**WORK INSTRUCTION:**
Among the entries below, which lines include the string "computer"? Show each one.

**EXTRACTED RECORDS:**
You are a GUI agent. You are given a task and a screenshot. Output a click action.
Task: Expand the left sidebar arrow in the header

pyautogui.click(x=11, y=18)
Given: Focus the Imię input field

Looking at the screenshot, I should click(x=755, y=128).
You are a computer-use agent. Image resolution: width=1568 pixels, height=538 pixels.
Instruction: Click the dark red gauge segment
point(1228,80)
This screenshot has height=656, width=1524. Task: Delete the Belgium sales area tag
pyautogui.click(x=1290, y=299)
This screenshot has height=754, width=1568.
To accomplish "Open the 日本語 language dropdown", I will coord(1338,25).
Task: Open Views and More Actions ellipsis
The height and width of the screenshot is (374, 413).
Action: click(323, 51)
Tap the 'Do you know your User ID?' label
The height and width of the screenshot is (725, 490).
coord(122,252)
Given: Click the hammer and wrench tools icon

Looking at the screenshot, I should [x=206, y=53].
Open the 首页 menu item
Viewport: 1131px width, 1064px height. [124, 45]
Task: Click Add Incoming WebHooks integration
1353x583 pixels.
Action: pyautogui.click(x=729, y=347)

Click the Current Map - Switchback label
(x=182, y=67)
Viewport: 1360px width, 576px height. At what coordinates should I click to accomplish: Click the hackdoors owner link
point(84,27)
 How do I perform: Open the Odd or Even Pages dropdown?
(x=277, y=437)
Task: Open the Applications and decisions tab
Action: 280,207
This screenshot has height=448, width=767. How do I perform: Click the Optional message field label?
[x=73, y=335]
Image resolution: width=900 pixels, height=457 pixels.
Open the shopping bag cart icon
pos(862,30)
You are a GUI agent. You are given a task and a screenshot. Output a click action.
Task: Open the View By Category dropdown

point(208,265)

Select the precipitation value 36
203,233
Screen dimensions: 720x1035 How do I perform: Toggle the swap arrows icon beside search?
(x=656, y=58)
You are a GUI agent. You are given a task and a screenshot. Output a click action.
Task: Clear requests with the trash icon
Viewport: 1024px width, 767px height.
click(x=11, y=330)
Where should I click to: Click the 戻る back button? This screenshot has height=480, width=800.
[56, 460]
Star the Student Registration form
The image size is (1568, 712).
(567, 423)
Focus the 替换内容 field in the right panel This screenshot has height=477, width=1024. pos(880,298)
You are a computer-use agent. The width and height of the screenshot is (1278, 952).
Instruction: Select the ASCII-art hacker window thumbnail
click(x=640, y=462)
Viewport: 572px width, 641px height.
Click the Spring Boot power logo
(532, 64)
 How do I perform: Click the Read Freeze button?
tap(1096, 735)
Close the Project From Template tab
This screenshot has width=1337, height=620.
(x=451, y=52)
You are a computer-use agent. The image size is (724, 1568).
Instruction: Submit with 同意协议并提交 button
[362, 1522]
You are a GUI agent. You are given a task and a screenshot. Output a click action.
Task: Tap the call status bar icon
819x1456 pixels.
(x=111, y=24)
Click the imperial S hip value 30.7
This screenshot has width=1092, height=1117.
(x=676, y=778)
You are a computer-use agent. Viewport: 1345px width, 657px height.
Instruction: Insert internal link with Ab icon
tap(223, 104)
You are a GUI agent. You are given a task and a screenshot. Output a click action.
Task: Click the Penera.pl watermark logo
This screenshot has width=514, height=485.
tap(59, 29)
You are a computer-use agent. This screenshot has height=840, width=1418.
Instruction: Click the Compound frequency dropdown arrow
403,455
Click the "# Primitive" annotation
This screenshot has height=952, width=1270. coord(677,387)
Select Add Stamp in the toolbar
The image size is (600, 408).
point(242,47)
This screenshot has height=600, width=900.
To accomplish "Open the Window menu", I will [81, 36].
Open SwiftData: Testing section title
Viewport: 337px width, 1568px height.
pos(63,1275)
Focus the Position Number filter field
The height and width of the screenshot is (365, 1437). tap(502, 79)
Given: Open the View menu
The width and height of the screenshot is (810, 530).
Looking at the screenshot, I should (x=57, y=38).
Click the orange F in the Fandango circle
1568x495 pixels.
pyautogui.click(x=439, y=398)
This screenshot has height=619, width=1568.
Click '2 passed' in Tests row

**WRITTEN ANSWER:**
You are a computer-use agent. Image resolution: width=1568 pixels, height=538 pixels.
You are a computer-use agent. The width and height of the screenshot is (1278, 952).
You are a computer-use agent. The image size is (724, 1568).
You are a computer-use agent. Viewport: 1345px width, 657px height.
You are a computer-use agent. This screenshot has height=840, width=1418.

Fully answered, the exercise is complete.